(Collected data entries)
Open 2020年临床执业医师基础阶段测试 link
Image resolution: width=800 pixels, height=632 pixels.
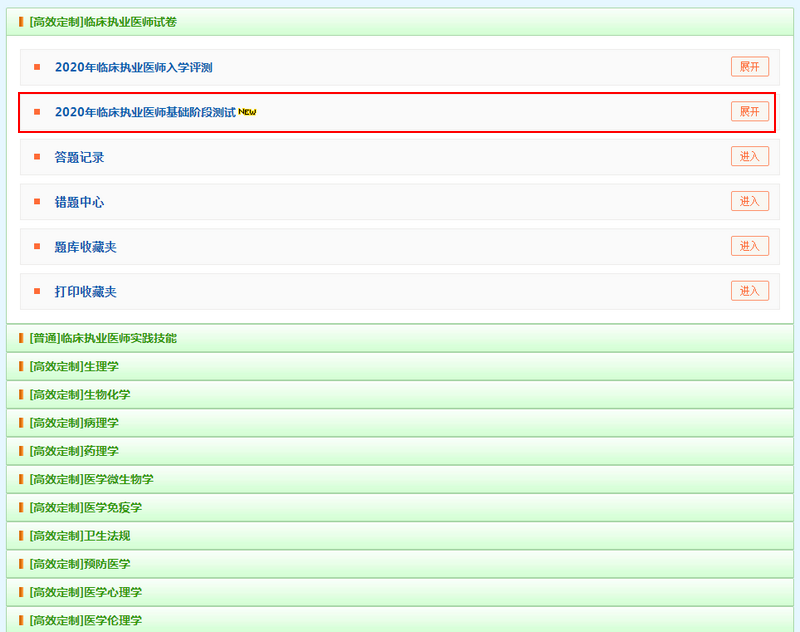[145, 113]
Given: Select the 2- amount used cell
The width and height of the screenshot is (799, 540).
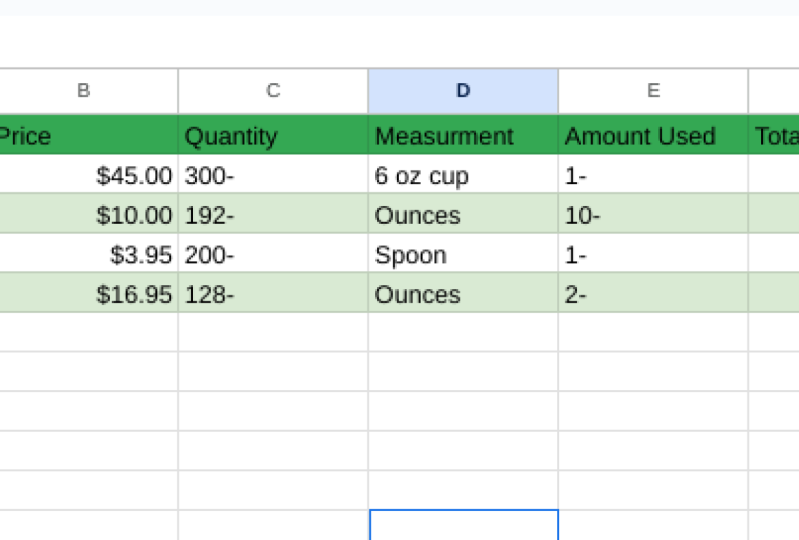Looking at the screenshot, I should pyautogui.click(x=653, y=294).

Aim of the task – Reprint the entries above exactly, images removed.

Result below –
Open 2020年临床执业医师基础阶段测试 link
Image resolution: width=800 pixels, height=632 pixels.
[145, 113]
Given: Select the 2- amount used cell
The width and height of the screenshot is (799, 540).
Looking at the screenshot, I should pyautogui.click(x=653, y=294).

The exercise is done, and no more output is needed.